In the Abbas account of the conflict as detailed on Sunday, Israel’s refusal to simply up and leave from the West Bank is plain incomprehensible. After all, he argued, the Palestinians have never and would never harm so much as a hair on an Israeli’s head.
Why on earth, he wondered — this picture of bafflement, this elderly, well-intentioned gentleman, rendered impotent by the stupidity of those aggressors on the other side of that inexplicably constructed wall — would Israelis be wary of what might happen were they to pull out of the West Bank? What harm might possibly befall them? The Second Intifada? Obviously a figment of Israel’s imagination. The no-nonsense ousting of Abbas from Gaza by Hamas, with its acutely worrying implications for a post-IDF West Bank? Presumably never happened.
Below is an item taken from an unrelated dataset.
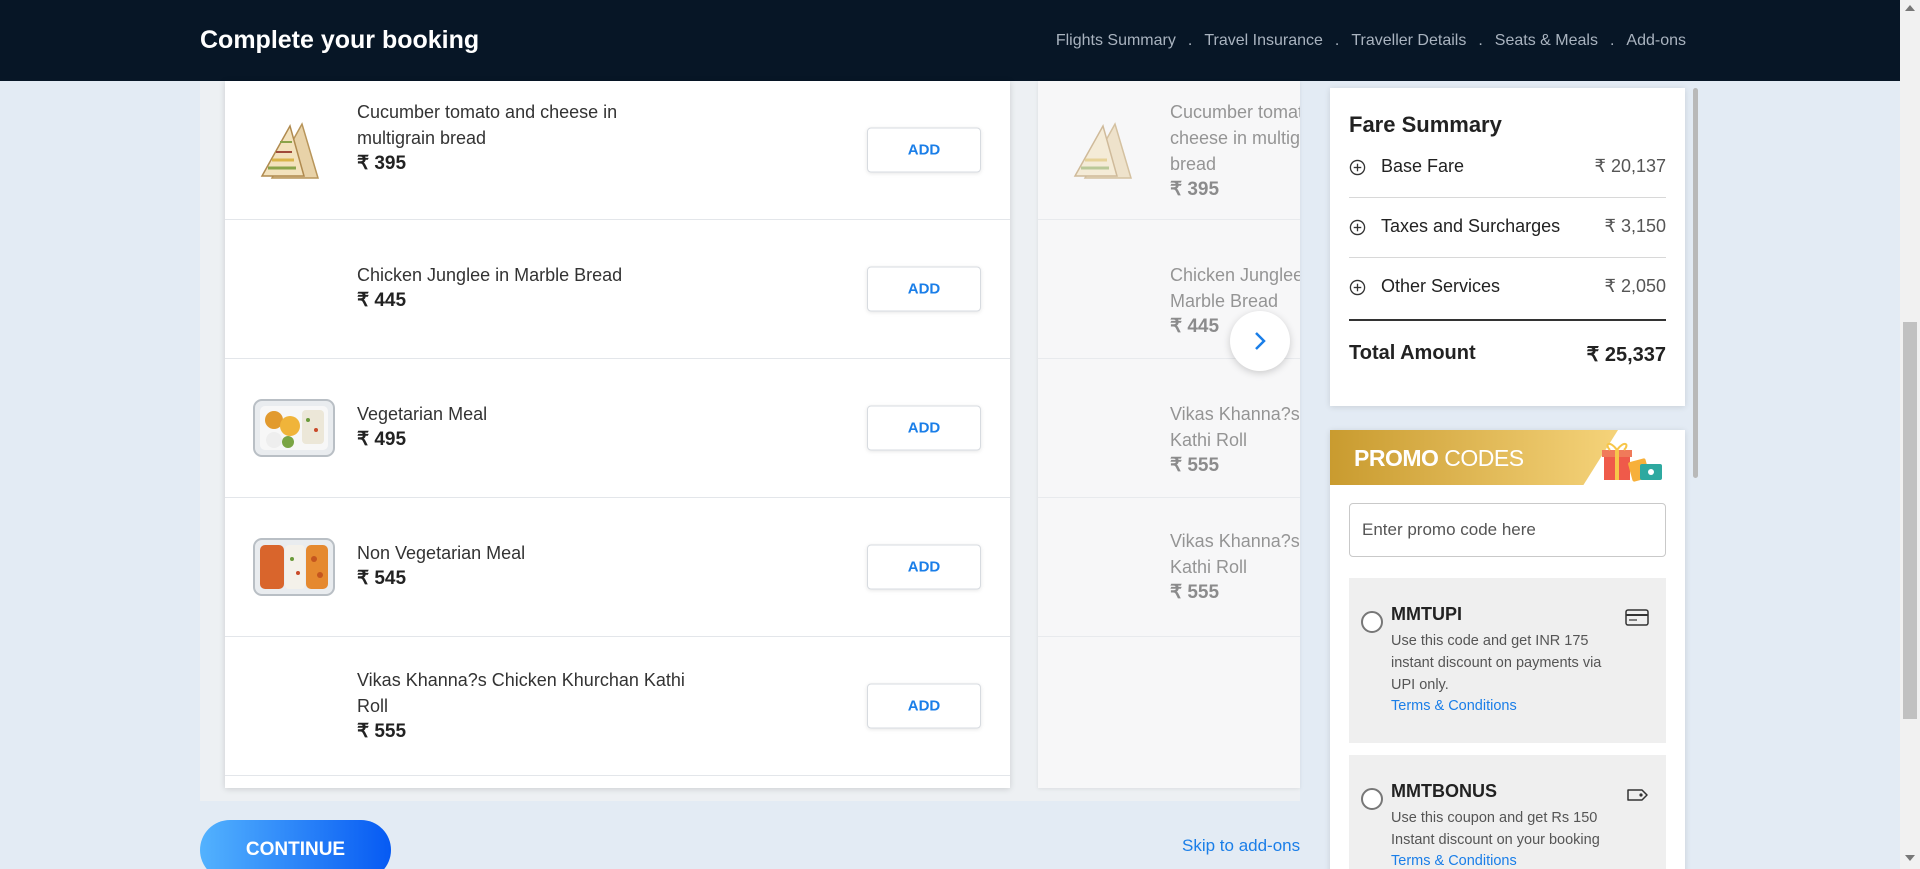 The width and height of the screenshot is (1920, 869). I want to click on page-scrollbar, so click(1910, 434).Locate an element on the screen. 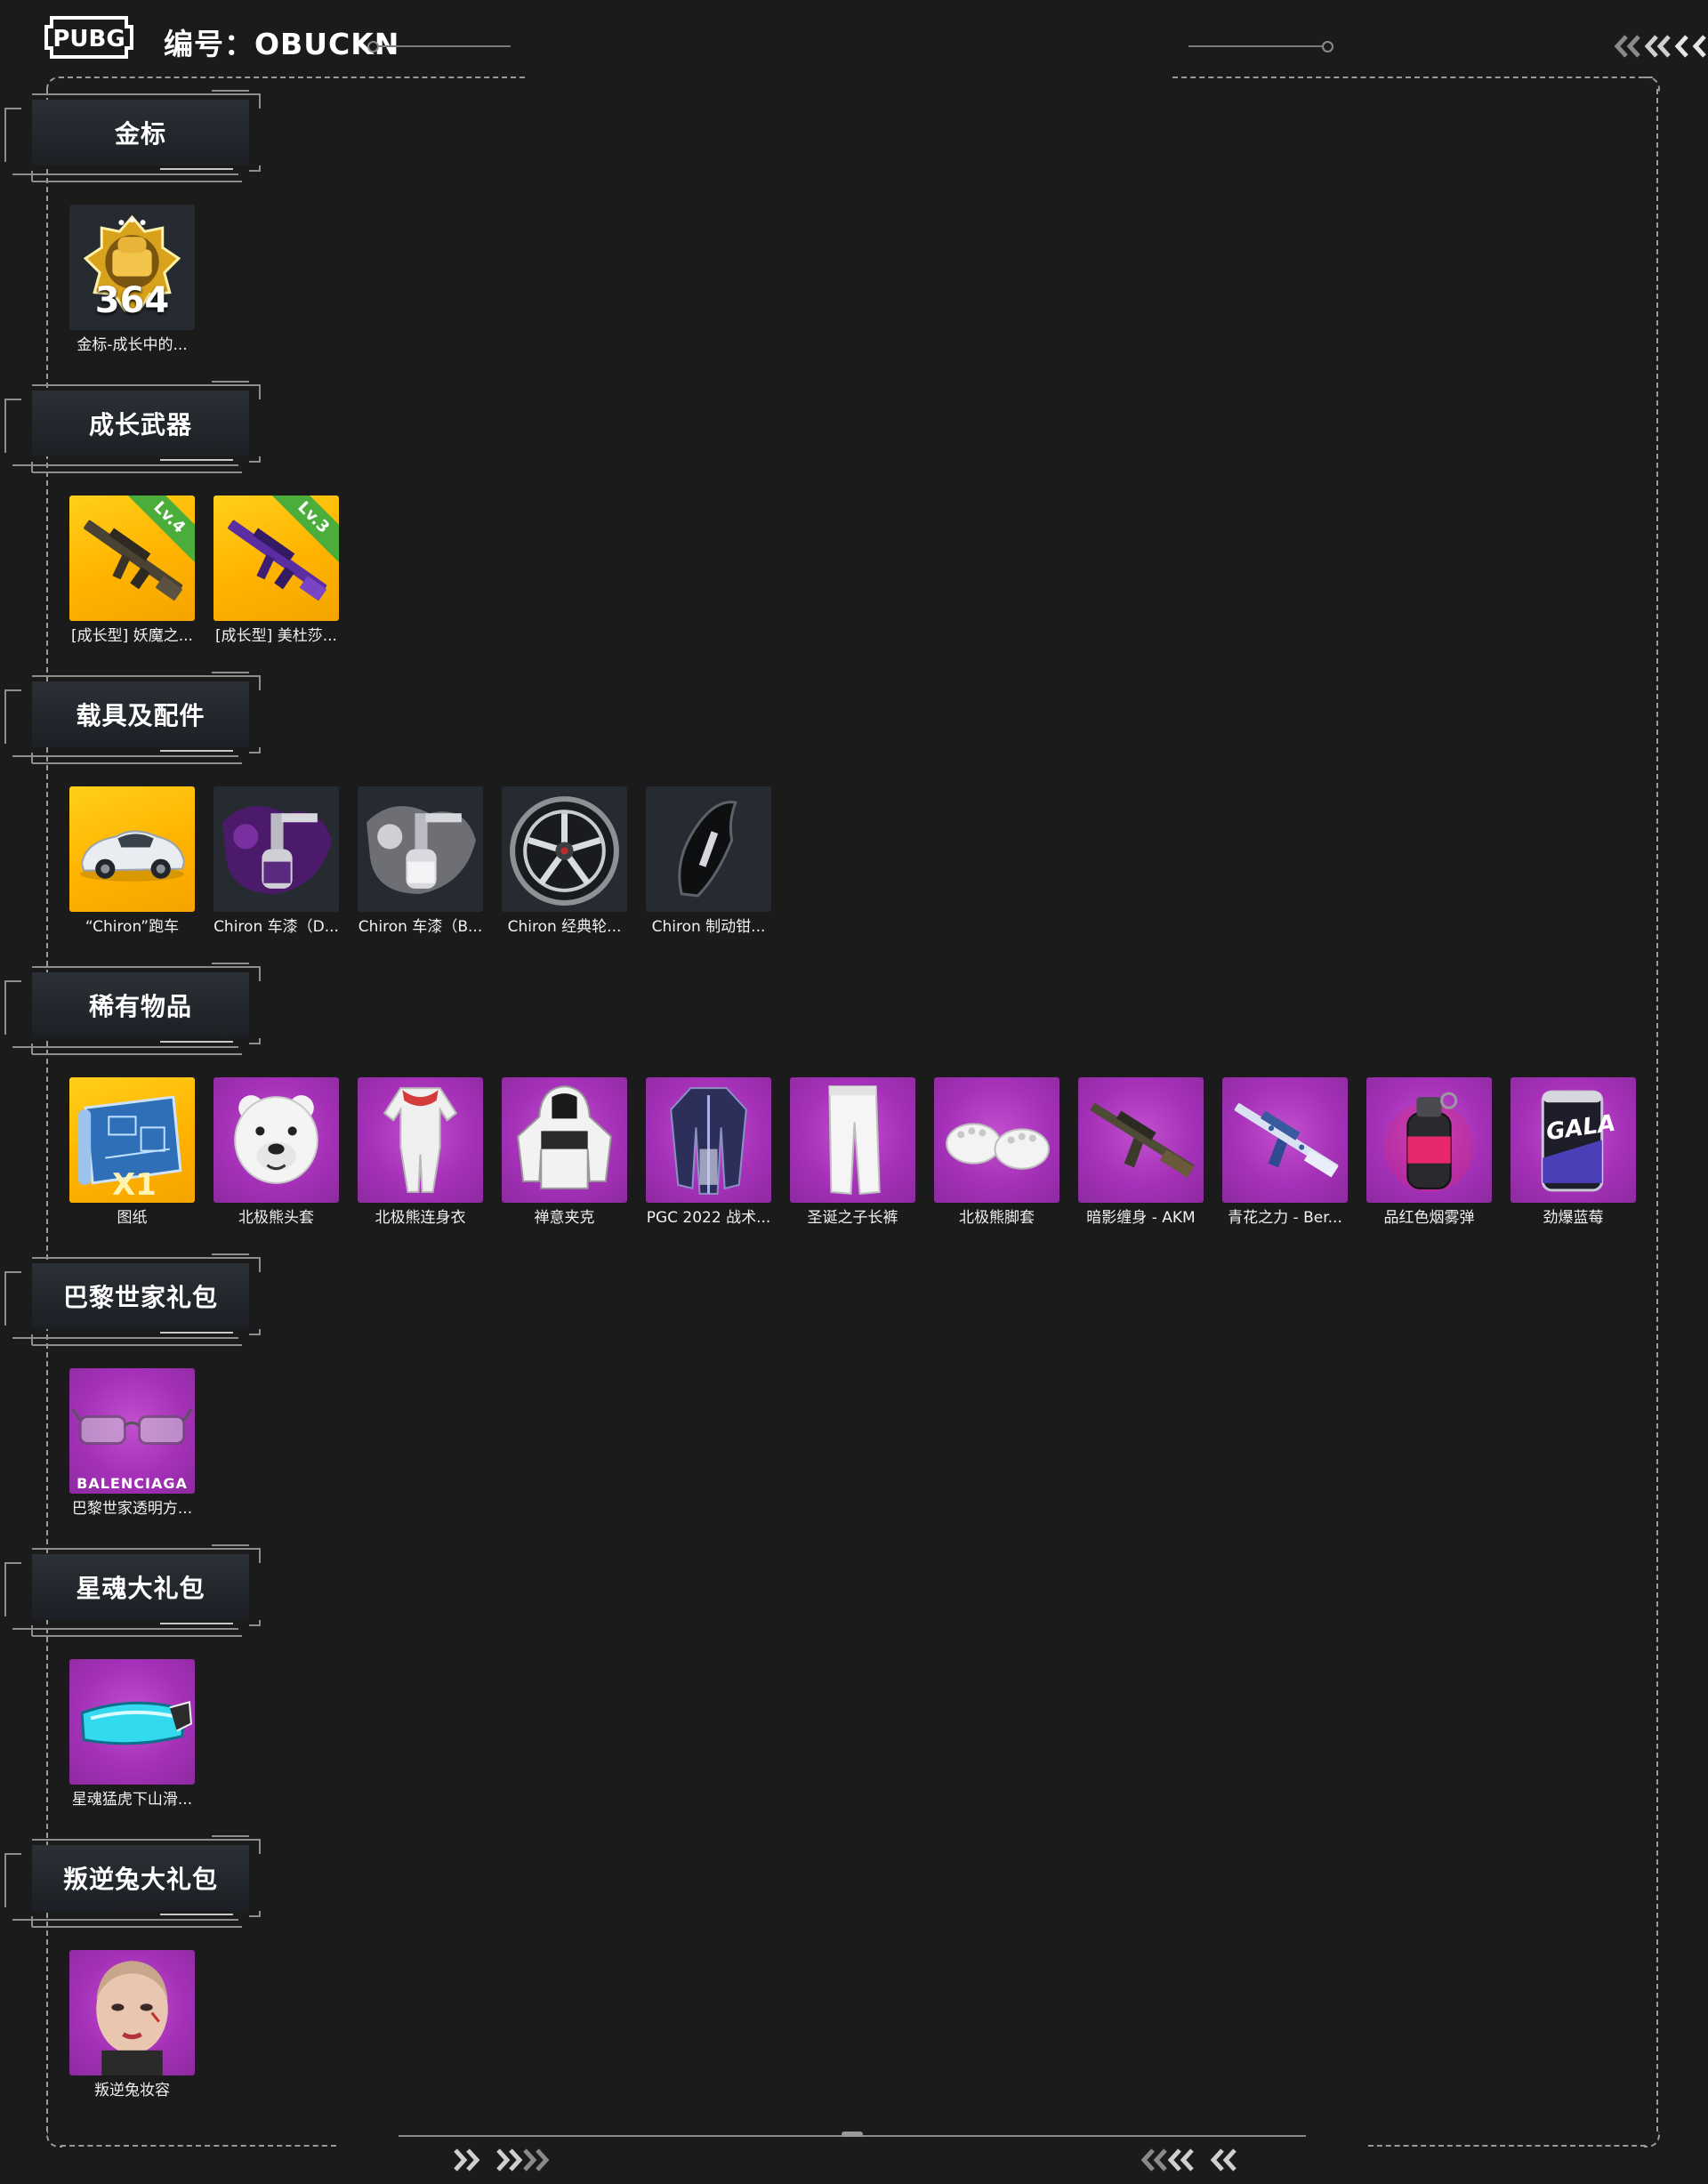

Israel in 1999 threw out Netanyahu because it believed there was a peace deal to be made with Arafat, and that the intransigent prime minister was missing the chance. There was no such sentiment when Israelis voted four months ago — no sense that opportunities for peace were going begging because of obdurate, settlement-building Netanyahu. Arafat shattered Israelis’ confidence in their Palestinian negotiating partners. Abbas has signally failed to restore it. And the collapse of stability in the Middle East is working against all those who seek to heal the rift.
Absurd rhetoric about billions in private investment is not going to change any of that. What it does, however, is make a fool of the secretary of state who utters it, and make plain that salvation from the Israeli-Palestinian conflict, rarely more elusive than today, is not going to come from Washington, DC.